Farmaci equivalenti: l’importanza della formazione e del deblistering

Intervista a Giovanni Cirilli, Segretario Regionale FIMMG, Regione Lazio

L’introduzione dei farmaci equivalenti ha rivoluzionato il mercato farmaceutico mondiale, migliorando l’efficienza del sistema sanitario e promuovendo la sostenibilità. Questi farmaci, efficaci quanto quelli di marca, stimolano la concorrenza etica sui prezzi e ampliano l’accesso a cure di qualità. Tuttavia, in Italia, i farmaci di marca generano ancora un copayment annuale di oltre un miliardo di euro, risorse che potrebbero essere utilizzate meglio. Nonostante i progressi, permangono resistenze tra operatori e pazienti, spesso dovute a informazioni poco accurate.

Durante l’evento “IL RUOLO SOCIALE DEL FARMACO EQUIVALENTE – CALL TO ACTION”, promosso da Motore Sanità con il contributo incondizionato di Teva, Giovanni Cirilli, Segretario Regionale FIMMG della Regione Lazio, ha affrontato questo tema. Ha dichiarato: “Il farmaco equivalente ha rappresentato un indubbio vantaggio per il sistema sanitario nazionale, consentendo risparmi significativi che possono essere destinati all’acquisto di farmaci innovativi molto costosi. È chiaro che all’inizio c’è stata un’informazione non molto equilibrata, forse in qualche modo sponsorizzata, per cui è rimasto un po’ il sentimento, anche tra gli operatori sanitari, che il farmaco equivalente, o generico, non sia esattamente uguale al farmaco originatore e che sia forse meno efficace. È quindi necessario fare campagne di formazione rivolte sia ai medici che ai cittadini, perché un po’ di diffidenza si nota ancora. È importante incentivare e comunicare i controlli che vengono fatti sulle aziende che producono farmaci generici per annullare questa diffidenza.

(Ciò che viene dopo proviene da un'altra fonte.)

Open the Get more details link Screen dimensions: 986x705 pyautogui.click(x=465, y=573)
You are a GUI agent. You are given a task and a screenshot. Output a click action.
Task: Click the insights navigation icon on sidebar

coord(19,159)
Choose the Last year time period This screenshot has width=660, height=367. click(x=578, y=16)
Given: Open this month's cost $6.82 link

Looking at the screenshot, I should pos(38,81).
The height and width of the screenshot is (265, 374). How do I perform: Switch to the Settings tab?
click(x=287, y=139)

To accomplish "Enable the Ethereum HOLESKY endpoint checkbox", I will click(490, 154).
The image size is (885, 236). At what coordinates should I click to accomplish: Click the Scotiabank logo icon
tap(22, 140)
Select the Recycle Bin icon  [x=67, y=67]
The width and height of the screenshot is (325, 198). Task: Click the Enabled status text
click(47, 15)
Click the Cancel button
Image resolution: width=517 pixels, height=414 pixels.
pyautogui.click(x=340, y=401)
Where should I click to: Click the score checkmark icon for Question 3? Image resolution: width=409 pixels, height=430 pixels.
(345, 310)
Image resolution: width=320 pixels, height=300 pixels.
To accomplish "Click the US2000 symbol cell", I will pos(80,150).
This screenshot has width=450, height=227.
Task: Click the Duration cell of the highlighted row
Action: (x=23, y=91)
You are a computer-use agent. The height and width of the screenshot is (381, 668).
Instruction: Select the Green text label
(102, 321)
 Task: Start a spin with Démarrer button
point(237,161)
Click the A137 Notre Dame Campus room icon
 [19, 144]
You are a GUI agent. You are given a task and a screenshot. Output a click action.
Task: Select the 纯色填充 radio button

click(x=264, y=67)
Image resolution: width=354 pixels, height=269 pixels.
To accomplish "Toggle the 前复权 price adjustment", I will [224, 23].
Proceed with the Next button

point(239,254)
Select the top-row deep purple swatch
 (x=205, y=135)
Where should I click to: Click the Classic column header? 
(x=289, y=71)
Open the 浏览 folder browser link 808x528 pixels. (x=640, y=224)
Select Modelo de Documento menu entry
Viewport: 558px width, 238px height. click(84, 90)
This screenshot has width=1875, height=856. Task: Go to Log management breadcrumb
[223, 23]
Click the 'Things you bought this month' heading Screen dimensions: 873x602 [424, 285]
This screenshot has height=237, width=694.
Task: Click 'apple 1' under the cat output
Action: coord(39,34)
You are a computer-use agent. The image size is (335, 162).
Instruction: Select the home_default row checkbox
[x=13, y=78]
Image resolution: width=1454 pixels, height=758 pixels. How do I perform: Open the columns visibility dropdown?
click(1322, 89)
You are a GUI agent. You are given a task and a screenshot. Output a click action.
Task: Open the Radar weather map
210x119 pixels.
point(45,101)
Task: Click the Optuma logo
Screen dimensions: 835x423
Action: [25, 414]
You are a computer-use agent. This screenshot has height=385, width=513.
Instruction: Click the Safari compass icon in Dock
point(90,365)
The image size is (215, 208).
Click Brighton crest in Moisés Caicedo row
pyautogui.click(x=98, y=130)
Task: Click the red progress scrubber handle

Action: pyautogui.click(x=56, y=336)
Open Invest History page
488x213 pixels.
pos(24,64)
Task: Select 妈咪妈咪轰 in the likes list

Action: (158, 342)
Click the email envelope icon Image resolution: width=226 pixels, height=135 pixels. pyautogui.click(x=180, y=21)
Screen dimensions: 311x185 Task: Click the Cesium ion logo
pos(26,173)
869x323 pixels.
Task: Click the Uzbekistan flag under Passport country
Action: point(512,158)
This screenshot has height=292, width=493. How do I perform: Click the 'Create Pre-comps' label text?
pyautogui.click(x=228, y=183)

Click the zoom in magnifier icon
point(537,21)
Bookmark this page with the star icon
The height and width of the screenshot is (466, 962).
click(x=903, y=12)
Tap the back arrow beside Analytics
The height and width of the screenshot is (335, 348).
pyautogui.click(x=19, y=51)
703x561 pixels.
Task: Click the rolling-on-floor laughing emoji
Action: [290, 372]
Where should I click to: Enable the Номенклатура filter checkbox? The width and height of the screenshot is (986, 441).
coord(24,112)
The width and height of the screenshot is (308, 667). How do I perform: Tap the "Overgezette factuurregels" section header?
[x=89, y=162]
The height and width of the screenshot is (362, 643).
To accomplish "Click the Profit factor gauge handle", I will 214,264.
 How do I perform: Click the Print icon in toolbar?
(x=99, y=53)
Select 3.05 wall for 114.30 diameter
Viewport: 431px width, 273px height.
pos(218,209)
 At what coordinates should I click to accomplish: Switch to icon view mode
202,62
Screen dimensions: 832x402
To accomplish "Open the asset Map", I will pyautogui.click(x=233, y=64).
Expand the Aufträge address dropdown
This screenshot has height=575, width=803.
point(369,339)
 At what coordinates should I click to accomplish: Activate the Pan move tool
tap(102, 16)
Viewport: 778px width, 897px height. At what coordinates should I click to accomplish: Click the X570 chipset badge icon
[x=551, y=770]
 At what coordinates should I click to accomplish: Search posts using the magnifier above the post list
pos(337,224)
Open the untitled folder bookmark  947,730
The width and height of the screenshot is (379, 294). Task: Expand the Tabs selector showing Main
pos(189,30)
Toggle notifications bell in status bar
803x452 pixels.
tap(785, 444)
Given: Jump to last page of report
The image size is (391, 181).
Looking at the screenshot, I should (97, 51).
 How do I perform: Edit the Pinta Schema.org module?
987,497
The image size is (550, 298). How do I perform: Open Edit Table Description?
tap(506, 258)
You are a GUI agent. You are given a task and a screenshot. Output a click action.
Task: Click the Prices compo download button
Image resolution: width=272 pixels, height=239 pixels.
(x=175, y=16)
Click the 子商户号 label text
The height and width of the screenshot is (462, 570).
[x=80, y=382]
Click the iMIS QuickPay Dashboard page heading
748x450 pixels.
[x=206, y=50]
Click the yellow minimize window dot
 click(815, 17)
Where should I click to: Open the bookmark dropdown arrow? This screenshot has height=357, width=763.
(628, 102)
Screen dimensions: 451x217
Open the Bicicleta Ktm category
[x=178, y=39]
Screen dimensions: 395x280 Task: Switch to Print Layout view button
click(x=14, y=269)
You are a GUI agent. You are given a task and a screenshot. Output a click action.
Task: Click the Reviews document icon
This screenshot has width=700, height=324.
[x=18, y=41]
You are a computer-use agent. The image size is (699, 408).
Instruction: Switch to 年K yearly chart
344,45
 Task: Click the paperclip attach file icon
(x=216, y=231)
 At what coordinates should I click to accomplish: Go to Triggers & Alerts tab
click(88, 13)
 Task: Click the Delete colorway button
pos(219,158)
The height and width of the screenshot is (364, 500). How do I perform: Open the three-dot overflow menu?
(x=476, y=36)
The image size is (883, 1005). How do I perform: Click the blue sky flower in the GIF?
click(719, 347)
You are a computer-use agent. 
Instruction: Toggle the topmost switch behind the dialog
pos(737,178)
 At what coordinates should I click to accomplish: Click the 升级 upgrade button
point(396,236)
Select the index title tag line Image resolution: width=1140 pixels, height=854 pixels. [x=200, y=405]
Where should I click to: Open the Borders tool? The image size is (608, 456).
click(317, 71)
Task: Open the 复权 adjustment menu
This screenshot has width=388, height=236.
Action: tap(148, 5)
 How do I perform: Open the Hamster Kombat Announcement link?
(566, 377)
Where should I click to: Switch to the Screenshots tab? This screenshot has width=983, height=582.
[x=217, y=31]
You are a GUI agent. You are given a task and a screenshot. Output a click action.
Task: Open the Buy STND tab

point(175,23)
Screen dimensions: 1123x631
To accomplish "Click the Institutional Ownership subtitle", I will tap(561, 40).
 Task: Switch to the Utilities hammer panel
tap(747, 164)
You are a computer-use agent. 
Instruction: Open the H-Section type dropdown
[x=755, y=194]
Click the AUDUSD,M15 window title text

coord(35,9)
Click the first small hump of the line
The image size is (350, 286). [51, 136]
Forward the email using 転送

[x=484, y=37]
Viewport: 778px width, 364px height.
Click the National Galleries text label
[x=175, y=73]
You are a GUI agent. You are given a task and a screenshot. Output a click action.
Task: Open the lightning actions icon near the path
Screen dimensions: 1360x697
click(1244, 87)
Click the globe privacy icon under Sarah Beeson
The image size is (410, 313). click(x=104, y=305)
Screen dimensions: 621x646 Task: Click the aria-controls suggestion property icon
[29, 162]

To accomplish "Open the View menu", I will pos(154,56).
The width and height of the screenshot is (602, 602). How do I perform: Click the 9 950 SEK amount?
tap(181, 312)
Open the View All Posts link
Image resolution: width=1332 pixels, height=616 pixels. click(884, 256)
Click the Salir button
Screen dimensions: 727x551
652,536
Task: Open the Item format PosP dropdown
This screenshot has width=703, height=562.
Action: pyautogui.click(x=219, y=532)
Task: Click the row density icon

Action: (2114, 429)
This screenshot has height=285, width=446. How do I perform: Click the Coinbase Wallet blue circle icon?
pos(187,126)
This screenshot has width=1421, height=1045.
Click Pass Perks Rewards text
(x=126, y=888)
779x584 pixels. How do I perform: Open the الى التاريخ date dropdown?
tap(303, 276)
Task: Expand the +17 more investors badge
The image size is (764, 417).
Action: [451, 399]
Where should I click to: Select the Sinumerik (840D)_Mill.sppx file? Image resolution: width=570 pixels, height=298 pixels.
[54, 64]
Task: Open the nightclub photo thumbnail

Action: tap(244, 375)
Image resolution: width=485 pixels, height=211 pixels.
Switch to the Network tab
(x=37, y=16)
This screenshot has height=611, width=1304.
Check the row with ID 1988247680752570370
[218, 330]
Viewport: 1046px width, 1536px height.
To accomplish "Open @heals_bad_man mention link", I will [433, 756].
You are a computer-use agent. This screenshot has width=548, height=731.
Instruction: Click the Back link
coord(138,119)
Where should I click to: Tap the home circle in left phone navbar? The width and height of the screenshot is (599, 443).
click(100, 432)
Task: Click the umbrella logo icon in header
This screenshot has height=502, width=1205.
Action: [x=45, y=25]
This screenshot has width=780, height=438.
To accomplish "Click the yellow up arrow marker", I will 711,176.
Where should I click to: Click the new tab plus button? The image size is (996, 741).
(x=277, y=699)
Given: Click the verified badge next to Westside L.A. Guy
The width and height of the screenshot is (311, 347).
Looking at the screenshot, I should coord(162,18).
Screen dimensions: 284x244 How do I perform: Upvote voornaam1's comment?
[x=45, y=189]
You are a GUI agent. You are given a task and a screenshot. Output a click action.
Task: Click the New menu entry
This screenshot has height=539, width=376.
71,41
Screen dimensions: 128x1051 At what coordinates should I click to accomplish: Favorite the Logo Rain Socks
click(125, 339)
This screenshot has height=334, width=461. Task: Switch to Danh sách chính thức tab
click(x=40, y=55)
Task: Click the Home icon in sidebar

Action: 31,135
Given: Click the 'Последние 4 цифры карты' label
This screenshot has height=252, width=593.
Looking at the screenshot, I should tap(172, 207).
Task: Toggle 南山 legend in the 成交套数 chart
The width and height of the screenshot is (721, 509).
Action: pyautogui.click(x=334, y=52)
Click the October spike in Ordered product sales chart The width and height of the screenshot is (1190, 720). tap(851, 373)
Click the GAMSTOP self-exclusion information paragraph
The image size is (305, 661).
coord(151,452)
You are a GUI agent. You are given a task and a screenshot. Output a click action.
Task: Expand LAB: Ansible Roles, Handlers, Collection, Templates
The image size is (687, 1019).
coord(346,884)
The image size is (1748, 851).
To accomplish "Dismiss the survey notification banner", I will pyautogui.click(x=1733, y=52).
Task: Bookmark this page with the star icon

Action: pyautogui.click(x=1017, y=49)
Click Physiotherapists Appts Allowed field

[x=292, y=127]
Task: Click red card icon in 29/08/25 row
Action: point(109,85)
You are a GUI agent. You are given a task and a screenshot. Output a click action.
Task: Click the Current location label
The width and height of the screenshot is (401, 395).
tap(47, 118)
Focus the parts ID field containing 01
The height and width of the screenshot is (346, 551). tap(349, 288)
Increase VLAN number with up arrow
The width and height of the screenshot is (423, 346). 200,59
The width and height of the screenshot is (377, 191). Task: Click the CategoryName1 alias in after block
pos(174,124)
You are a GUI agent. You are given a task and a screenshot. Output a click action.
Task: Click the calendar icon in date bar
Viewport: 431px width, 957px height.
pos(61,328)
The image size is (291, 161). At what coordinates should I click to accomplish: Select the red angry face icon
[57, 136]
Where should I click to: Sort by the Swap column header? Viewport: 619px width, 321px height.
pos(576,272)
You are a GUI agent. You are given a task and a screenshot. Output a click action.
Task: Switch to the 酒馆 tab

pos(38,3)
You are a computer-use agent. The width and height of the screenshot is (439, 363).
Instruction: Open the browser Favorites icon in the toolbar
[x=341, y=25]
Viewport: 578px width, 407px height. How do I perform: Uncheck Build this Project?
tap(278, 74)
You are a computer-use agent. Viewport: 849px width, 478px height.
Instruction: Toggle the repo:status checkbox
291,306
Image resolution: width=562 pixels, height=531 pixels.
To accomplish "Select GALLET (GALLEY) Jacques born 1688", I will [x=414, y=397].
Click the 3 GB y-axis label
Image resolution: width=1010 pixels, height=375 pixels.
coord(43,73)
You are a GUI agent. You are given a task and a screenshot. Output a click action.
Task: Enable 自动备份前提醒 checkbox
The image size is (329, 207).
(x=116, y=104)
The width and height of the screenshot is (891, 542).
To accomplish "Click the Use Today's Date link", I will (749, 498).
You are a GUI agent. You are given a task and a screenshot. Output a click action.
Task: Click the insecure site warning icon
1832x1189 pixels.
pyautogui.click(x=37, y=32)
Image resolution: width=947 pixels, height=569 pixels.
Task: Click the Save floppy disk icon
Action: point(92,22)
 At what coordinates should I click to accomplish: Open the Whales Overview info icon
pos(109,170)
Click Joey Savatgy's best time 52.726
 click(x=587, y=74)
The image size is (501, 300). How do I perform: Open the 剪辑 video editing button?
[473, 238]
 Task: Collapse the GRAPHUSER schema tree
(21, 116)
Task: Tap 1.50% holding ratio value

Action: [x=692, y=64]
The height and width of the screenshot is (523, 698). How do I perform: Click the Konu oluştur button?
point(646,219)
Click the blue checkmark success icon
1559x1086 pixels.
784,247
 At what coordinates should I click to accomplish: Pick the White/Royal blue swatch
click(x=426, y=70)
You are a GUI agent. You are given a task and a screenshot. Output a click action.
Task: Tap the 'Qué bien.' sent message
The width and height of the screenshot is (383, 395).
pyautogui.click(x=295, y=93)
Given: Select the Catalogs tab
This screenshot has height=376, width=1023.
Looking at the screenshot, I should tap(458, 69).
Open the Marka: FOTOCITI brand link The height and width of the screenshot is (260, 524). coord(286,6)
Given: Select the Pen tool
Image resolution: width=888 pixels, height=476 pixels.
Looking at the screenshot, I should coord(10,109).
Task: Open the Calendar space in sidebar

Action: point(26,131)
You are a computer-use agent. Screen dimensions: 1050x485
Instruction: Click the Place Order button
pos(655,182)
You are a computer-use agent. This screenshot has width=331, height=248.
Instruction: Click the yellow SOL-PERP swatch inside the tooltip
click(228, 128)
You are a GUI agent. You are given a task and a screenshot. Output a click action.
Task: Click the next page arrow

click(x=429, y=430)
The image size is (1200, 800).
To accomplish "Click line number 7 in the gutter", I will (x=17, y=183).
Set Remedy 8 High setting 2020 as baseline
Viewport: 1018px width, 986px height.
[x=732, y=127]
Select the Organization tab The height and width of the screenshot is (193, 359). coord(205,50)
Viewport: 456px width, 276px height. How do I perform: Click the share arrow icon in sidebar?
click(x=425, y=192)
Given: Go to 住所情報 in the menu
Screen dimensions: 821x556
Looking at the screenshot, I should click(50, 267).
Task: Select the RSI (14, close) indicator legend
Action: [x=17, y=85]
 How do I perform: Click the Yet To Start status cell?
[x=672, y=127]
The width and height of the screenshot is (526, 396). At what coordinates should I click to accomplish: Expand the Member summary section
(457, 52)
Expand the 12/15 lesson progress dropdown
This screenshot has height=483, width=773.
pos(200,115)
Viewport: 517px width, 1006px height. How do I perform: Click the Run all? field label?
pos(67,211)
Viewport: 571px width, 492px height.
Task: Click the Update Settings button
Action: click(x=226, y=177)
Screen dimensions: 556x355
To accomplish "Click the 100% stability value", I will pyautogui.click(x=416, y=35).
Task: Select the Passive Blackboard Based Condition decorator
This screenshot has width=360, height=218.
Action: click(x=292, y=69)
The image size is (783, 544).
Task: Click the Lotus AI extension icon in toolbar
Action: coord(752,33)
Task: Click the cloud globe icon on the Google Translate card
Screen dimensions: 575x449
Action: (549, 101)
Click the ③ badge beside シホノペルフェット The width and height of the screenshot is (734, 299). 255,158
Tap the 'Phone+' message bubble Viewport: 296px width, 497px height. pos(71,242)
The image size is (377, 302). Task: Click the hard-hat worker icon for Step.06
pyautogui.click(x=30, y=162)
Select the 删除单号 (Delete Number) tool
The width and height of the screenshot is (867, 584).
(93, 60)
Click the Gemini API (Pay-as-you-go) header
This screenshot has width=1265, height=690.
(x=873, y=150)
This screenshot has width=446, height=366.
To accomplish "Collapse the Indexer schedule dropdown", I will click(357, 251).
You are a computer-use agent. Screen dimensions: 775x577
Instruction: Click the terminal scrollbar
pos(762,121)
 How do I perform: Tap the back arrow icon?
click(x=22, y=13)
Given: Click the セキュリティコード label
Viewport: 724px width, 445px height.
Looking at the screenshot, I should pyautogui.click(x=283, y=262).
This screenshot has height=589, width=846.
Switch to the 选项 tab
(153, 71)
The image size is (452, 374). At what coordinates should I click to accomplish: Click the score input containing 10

Dobbiamo rafforzare la nostra attività di risparmio attraverso l’uso dei farmaci generici e aprire una comunicazione più efficace con i cittadini, sottolineando che questi farmaci sono altrettanto efficaci”. E ancora: “Una delle difficoltà più importanti che abbiamo rilevato è la confusione che si crea tra i cittadini, soprattutto tra gli anziani che sono fragili e in politerapia. Spesso confondono le confezioni dei farmaci, quindi è fondamentale il ruolo attivo del farmacista nel ‘de-blistering’, ossia nello smontare le confezioni e rifare una confezione personalizzata per il paziente, per esempio, settimanalmente, in modo che non sbagli nell’assunzione dei farmaci. Questo è probabilmente l’aspetto pratico più importante per il paziente”.